Individuals rely on social media to broadcast numerous bits of news and updates to their family and friends scattered across the globe. While many see it as a harmless bit of self-promotion, they can potentially get themselves into financial trouble they might have otherwise avoided.
Unfortunately, these individuals don’t often realize that the IRS uses numerous methods to identify taxpayers who will get flagged for an audit. Additionally, the use of social media posts can be used to build or strengthen a case against the taxpayer.
Why does this happen?
Like any organization, the IRS often faces budget cuts and employee attrition. In response, they must adapt and develop methods that help them accomplish more with fewer resources. In recent years, this was largely accomplished through their access to digital information and the use of artificial intelligence and computer algorithms to identify financial inconsistencies. Social media posts can draw the attention of the IRS in numerous ways, including:
- A business owner struggling to make ends meet posting about the expensive new car they purchased.

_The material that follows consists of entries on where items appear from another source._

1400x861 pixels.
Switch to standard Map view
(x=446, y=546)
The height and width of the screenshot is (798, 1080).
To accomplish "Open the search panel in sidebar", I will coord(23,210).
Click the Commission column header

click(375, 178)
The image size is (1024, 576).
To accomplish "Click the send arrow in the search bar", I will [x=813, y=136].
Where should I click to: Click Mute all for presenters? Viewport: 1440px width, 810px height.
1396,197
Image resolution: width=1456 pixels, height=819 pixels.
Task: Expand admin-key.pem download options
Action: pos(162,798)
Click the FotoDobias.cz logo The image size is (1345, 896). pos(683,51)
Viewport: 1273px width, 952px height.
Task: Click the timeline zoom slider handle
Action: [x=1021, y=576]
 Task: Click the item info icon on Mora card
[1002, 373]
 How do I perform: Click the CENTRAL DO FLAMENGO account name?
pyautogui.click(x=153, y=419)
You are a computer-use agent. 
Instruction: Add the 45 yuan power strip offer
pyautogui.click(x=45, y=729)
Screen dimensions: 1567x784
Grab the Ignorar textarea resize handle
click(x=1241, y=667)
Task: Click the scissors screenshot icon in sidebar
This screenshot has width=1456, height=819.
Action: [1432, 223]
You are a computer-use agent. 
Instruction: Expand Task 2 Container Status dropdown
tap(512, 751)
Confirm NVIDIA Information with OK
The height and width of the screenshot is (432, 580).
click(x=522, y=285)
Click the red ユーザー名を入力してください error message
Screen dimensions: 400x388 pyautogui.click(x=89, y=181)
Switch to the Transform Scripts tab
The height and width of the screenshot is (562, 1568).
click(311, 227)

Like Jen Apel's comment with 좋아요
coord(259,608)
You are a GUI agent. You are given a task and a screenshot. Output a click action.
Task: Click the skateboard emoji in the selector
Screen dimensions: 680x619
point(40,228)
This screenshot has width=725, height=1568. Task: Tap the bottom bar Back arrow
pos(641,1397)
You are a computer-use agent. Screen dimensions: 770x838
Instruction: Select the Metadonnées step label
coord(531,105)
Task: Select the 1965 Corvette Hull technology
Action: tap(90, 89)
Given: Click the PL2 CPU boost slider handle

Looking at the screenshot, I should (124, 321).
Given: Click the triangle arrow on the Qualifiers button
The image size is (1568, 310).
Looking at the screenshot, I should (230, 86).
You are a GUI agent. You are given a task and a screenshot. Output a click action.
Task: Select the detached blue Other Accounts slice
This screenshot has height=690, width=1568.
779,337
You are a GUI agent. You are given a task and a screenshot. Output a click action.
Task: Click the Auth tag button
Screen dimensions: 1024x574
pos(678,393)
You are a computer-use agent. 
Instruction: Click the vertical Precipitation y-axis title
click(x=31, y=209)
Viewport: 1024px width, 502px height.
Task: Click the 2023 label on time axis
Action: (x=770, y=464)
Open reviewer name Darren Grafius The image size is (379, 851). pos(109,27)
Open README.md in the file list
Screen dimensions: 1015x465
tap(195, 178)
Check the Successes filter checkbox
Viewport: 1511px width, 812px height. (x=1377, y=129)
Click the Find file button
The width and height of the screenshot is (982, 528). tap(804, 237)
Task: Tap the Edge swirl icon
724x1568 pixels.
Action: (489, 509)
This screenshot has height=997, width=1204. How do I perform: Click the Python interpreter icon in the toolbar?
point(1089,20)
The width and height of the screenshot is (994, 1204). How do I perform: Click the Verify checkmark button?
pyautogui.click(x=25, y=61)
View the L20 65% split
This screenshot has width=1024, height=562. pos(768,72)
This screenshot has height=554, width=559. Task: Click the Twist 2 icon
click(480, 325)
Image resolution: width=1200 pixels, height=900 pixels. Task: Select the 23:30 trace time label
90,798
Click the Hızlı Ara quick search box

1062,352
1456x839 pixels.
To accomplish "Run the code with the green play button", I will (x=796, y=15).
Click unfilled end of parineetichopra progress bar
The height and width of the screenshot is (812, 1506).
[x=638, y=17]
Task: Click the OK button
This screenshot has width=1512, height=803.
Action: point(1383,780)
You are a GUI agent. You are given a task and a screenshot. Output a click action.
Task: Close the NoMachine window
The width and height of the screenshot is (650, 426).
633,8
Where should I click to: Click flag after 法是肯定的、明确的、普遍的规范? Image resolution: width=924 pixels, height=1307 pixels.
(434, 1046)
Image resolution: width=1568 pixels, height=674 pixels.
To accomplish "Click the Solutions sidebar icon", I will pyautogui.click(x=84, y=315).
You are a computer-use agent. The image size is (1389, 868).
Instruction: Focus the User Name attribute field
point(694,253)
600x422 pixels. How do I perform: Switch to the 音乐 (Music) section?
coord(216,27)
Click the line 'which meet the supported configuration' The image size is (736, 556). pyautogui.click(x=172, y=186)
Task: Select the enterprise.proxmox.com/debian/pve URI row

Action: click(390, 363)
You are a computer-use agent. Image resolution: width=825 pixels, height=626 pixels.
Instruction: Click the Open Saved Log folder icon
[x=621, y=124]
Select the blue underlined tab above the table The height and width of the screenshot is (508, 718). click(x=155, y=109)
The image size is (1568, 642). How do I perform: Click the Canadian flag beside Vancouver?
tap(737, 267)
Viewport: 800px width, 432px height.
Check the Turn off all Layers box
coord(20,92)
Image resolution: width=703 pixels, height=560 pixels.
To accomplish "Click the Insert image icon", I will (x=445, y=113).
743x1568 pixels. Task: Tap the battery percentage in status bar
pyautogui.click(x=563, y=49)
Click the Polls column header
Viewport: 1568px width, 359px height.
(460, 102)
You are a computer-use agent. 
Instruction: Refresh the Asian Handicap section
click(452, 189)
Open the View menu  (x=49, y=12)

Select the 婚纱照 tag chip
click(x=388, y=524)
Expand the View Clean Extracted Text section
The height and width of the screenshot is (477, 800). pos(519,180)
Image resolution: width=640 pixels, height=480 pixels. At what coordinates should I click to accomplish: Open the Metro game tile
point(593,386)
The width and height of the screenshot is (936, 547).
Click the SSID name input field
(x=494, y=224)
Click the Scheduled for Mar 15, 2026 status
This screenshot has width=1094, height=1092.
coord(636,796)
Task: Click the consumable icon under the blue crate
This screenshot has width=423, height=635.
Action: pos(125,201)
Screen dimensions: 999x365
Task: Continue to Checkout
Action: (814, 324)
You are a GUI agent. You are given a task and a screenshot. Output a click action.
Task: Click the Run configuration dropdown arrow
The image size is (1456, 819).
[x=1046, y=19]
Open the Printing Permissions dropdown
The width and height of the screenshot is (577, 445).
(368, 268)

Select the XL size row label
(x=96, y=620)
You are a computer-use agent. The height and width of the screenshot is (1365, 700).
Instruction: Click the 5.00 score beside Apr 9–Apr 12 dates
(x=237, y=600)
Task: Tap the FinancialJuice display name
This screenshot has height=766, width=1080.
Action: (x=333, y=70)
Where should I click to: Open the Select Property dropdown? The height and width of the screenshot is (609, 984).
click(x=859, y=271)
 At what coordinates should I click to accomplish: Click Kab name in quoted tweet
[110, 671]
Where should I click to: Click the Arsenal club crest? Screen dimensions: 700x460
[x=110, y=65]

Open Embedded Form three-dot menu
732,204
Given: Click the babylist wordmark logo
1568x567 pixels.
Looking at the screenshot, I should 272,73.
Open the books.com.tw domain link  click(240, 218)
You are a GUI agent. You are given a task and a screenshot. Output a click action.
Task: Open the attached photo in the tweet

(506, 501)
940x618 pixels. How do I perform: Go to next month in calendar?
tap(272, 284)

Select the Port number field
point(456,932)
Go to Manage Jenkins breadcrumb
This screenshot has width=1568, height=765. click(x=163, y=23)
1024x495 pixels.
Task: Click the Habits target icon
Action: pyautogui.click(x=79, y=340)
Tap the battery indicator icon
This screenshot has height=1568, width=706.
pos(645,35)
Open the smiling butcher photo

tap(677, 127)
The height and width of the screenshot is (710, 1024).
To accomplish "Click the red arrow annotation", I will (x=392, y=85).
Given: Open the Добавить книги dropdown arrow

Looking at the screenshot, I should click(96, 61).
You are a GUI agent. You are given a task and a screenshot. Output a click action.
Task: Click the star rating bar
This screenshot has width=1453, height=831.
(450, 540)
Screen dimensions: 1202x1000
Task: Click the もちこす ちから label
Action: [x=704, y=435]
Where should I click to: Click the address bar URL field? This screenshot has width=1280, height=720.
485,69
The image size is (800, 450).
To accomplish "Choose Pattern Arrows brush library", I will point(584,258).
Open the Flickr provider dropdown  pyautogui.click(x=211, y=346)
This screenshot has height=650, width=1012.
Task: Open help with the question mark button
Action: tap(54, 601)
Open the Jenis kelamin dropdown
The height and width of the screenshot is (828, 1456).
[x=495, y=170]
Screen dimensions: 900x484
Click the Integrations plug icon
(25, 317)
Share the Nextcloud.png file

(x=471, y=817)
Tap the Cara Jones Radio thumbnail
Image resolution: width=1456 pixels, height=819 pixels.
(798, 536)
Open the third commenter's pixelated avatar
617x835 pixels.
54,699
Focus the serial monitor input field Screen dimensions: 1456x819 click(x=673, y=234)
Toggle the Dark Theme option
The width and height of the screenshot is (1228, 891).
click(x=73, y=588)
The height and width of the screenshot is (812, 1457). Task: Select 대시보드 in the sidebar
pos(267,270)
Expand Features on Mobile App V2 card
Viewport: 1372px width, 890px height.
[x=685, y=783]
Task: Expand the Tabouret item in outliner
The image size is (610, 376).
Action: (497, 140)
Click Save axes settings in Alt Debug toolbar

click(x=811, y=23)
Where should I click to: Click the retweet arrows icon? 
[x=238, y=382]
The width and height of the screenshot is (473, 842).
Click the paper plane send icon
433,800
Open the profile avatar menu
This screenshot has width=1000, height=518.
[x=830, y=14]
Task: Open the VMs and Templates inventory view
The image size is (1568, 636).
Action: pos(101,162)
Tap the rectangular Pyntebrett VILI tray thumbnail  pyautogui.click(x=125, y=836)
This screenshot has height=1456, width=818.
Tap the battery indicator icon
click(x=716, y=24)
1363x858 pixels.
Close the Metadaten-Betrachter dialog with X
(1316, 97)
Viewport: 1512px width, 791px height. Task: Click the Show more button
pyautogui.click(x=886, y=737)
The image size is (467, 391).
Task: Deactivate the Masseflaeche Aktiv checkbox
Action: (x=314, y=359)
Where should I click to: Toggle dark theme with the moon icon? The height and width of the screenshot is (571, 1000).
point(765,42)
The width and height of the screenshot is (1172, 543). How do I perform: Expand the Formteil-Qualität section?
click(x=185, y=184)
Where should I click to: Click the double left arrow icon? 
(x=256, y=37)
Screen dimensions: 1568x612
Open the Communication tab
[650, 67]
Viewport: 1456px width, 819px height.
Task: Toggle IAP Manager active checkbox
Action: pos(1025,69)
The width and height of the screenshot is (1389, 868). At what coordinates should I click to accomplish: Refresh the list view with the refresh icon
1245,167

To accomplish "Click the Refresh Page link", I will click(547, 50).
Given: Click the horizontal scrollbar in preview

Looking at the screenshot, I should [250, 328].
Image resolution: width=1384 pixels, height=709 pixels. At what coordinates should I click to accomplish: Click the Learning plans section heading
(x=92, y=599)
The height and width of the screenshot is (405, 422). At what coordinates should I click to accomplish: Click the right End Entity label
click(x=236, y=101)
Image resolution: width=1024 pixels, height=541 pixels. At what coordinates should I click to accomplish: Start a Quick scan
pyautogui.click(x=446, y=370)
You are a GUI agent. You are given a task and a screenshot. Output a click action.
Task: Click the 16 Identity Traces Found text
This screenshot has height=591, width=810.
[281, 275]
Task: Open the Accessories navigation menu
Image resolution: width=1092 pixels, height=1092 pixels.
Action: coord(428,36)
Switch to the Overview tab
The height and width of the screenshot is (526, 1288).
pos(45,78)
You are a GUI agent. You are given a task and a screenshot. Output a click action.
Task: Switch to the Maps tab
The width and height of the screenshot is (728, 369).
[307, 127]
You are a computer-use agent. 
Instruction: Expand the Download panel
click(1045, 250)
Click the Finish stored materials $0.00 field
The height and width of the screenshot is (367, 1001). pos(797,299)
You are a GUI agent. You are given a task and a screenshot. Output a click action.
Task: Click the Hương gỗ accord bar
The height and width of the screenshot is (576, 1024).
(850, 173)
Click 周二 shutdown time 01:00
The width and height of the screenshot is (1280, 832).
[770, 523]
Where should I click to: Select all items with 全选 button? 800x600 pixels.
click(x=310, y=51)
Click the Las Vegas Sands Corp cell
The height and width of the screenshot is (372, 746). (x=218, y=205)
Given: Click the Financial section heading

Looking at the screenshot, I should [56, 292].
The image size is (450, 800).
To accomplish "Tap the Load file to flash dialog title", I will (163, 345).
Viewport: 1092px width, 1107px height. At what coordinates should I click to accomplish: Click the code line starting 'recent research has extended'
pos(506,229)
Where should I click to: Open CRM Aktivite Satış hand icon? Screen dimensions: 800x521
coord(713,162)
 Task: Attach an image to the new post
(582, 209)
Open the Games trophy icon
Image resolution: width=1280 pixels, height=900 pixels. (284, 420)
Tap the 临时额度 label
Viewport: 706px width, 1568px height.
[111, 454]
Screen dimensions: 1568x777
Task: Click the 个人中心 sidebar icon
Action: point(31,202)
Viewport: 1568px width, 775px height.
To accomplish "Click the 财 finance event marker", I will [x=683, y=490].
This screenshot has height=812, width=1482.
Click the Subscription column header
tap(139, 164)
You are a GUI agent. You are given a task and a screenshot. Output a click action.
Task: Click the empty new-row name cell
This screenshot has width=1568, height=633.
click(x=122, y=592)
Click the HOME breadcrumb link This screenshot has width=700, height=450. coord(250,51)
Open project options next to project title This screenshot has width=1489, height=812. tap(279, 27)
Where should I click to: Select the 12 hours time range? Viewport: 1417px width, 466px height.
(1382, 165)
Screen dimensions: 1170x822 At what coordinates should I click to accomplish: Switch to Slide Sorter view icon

- A taxpayer short on funds who can somehow scrape together enough money for a costly international vacation.
- An individual who posts about a new job on LinkedIn but does not claim income from it on the tax return.
- A business owner who posts nothing but personal adventure stories from a vacation that was written off as a business trip.
A single post or a history of information does not necessarily lead directly to a tax audit or serious consequences. It is wise, however, to realize that information posted online is readily accessible to nearly everyone. Social media information now represents a significant amount of data for the IRS whether they are identifying audit targets or building their case.